The Transport Minister, David Campbell, said the subsidy scheme was one of the most generous in Australia because it did not cap the total subsidy people could receive each year or the number of journeys they could claim.

“In other states the maximum fare for which the subsidy applies is not as generous as ours,” he said. “I am [also] advised NSW has the largest standard and wheelchair-accessible taxi fleet in Australia.”

In 2002, the NSW Legislative Council Standing Committee on Social Issues recommended that the subsidy rise to 75 per cent over five years.

The recommendation was made by an inquiry the Government had requested. But the Government ignored the advice.
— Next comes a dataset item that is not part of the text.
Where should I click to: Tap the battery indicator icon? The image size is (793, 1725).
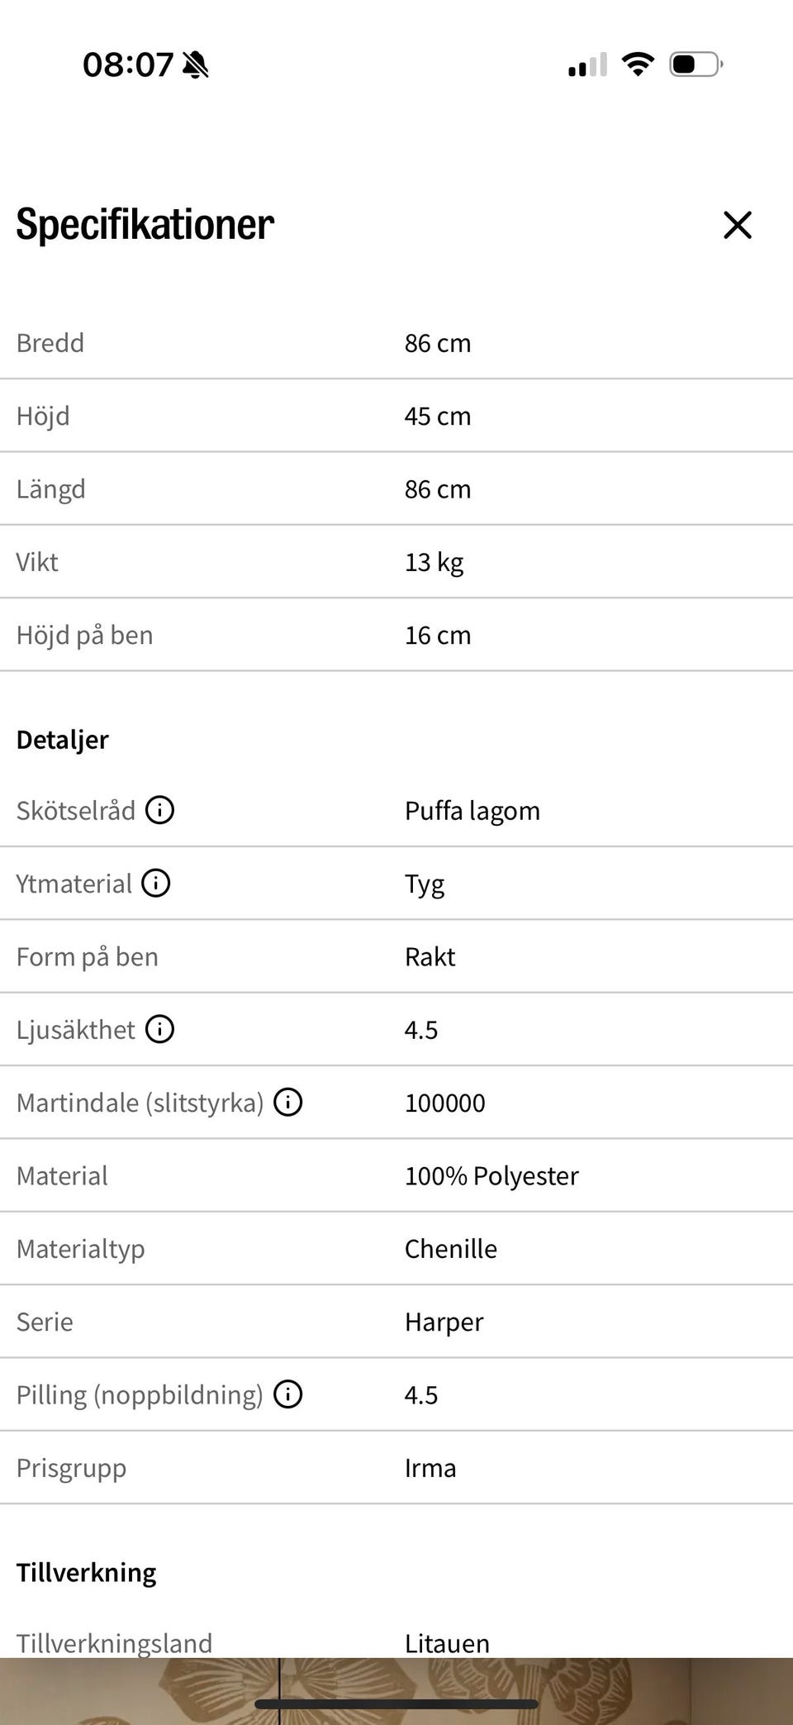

It has also failed to achieve parity in response times for wheelchair-accessible taxis and normal taxis, even with the addition of Lime taxis to the marketplace in 2006.

As of June last year, people in need of a wheelchair taxi waited 20 per cent longer for it to arrive than other taxi passengers.

“There’s a lot of rhetoric about encouraging economic and social participation, but you have to actually provide the means for people to do that,” said Therese Sands, the co-executive director of People with Disability Australia.

“If you’re segregating people from a form of public transport, you’re looking at isolation and segregation from community life. There’s a well-known link between poverty and disability and this kind of situation risks perpetuating that cycle.”

Australia ranked 13th out of 19 countries in a study of disabled people in the workplace conducted by the Organisation for Economic Co-operation and Development in 2003. About 53 per cent of Australians with a disability participated in the labour force, compared with 80.6 per cent of able-bodied people.